EXERCISE BRIEF
Arrange every line of the entries below into a Markdown table with two columns, Row and Line. Number the rows in order and leave out blank lines.

###

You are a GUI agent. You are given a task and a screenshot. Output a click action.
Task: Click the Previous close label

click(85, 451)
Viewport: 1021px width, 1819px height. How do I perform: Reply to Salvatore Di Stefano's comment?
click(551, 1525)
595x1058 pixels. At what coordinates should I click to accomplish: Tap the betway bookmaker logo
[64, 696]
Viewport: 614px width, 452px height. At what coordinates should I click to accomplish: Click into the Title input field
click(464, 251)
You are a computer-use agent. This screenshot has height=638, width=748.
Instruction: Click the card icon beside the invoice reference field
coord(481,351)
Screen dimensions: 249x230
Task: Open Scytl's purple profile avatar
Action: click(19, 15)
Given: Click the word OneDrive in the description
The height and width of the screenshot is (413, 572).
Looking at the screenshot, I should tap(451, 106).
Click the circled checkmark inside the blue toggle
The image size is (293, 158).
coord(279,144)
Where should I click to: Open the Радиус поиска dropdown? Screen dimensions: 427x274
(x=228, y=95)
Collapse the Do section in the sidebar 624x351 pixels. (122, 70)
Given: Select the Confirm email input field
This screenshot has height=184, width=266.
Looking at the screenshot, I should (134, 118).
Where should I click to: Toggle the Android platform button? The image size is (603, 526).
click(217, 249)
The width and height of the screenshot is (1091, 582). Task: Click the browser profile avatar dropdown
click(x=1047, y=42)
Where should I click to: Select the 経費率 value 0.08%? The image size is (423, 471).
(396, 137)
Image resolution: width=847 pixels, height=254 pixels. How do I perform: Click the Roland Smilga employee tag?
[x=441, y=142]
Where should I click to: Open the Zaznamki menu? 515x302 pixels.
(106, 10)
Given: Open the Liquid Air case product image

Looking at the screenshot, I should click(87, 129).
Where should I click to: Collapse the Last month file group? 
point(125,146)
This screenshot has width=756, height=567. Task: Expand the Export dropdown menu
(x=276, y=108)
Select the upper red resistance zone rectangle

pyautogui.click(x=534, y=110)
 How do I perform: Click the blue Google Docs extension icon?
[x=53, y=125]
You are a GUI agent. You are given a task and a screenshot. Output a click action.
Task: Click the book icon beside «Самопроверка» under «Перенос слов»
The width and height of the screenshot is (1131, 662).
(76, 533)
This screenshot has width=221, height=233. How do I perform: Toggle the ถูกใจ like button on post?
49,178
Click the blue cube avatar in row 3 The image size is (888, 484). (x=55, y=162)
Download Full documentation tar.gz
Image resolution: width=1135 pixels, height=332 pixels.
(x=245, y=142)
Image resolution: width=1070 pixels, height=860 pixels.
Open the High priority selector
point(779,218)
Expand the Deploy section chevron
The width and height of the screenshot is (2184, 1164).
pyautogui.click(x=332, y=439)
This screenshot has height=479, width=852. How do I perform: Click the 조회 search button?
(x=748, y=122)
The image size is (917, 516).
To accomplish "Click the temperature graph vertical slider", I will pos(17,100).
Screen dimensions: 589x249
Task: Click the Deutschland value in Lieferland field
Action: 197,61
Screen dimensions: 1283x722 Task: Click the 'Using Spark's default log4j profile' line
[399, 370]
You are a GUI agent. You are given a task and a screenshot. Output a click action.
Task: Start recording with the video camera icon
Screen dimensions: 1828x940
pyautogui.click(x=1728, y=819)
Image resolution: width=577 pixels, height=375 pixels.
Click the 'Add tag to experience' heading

###

FULL OUTPUT
| Row | Line |
|---|---|
| 1 | You are a GUI agent. You are given a task and a screenshot. Output a click action. |
| 2 | Task: Click the Previous close label |
| 3 | click(85, 451) |
| 4 | Viewport: 1021px width, 1819px height. How do I perform: Reply to Salvatore Di Stefano's comment? |
| 5 | click(551, 1525) |
| 6 | 595x1058 pixels. At what coordinates should I click to accomplish: Tap the betway bookmaker logo |
| 7 | [64, 696] |
| 8 | Viewport: 614px width, 452px height. At what coordinates should I click to accomplish: Click into the Title input field |
| 9 | click(464, 251) |
| 10 | You are a computer-use agent. This screenshot has height=638, width=748. |
| 11 | Instruction: Click the card icon beside the invoice reference field |
| 12 | coord(481,351) |
| 13 | Screen dimensions: 249x230 |
| 14 | Task: Open Scytl's purple profile avatar |
| 15 | Action: click(19, 15) |
| 16 | Given: Click the word OneDrive in the description |
| 17 | The height and width of the screenshot is (413, 572). |
| 18 | Looking at the screenshot, I should tap(451, 106). |
| 19 | Click the circled checkmark inside the blue toggle |
| 20 | The image size is (293, 158). |
| 21 | coord(279,144) |
| 22 | Where should I click to: Open the Радиус поиска dropdown? Screen dimensions: 427x274 |
| 23 | (x=228, y=95) |
| 24 | Collapse the Do section in the sidebar 624x351 pixels. (122, 70) |
| 25 | Given: Select the Confirm email input field |
| 26 | This screenshot has height=184, width=266. |
| 27 | Looking at the screenshot, I should (134, 118). |
| 28 | Where should I click to: Toggle the Android platform button? The image size is (603, 526). |
| 29 | click(217, 249) |
| 30 | The width and height of the screenshot is (1091, 582). Task: Click the browser profile avatar dropdown |
| 31 | click(x=1047, y=42) |
| 32 | Where should I click to: Select the 経費率 value 0.08%? The image size is (423, 471). |
| 33 | (396, 137) |
| 34 | Image resolution: width=847 pixels, height=254 pixels. How do I perform: Click the Roland Smilga employee tag? |
| 35 | [x=441, y=142] |
| 36 | Where should I click to: Open the Zaznamki menu? 515x302 pixels. |
| 37 | (106, 10) |
| 38 | Given: Open the Liquid Air case product image |
| 39 | Looking at the screenshot, I should click(87, 129). |
| 40 | Where should I click to: Collapse the Last month file group?  |
| 41 | point(125,146) |
| 42 | This screenshot has width=756, height=567. Task: Expand the Export dropdown menu |
| 43 | (x=276, y=108) |
| 44 | Select the upper red resistance zone rectangle |
| 45 | pyautogui.click(x=534, y=110) |
| 46 |  How do I perform: Click the blue Google Docs extension icon? |
| 47 | [x=53, y=125] |
| 48 | You are a GUI agent. You are given a task and a screenshot. Output a click action. |
| 49 | Task: Click the book icon beside «Самопроверка» under «Перенос слов» |
| 50 | The width and height of the screenshot is (1131, 662). |
| 51 | (76, 533) |
| 52 | This screenshot has width=221, height=233. How do I perform: Toggle the ถูกใจ like button on post? |
| 53 | 49,178 |
| 54 | Click the blue cube avatar in row 3 The image size is (888, 484). (x=55, y=162) |
| 55 | Download Full documentation tar.gz |
| 56 | Image resolution: width=1135 pixels, height=332 pixels. |
| 57 | (x=245, y=142) |
| 58 | Image resolution: width=1070 pixels, height=860 pixels. |
| 59 | Open the High priority selector |
| 60 | point(779,218) |
| 61 | Expand the Deploy section chevron |
| 62 | The width and height of the screenshot is (2184, 1164). |
| 63 | pyautogui.click(x=332, y=439) |
| 64 | This screenshot has height=479, width=852. How do I perform: Click the 조회 search button? |
| 65 | (x=748, y=122) |
| 66 | The image size is (917, 516). |
| 67 | To accomplish "Click the temperature graph vertical slider", I will pos(17,100). |
| 68 | Screen dimensions: 589x249 |
| 69 | Task: Click the Deutschland value in Lieferland field |
| 70 | Action: 197,61 |
| 71 | Screen dimensions: 1283x722 Task: Click the 'Using Spark's default log4j profile' line |
| 72 | [399, 370] |
| 73 | You are a GUI agent. You are given a task and a screenshot. Output a click action. |
| 74 | Task: Start recording with the video camera icon |
| 75 | Screen dimensions: 1828x940 |
| 76 | pyautogui.click(x=1728, y=819) |
| 77 | Image resolution: width=577 pixels, height=375 pixels. |
| 78 | Click the 'Add tag to experience' heading |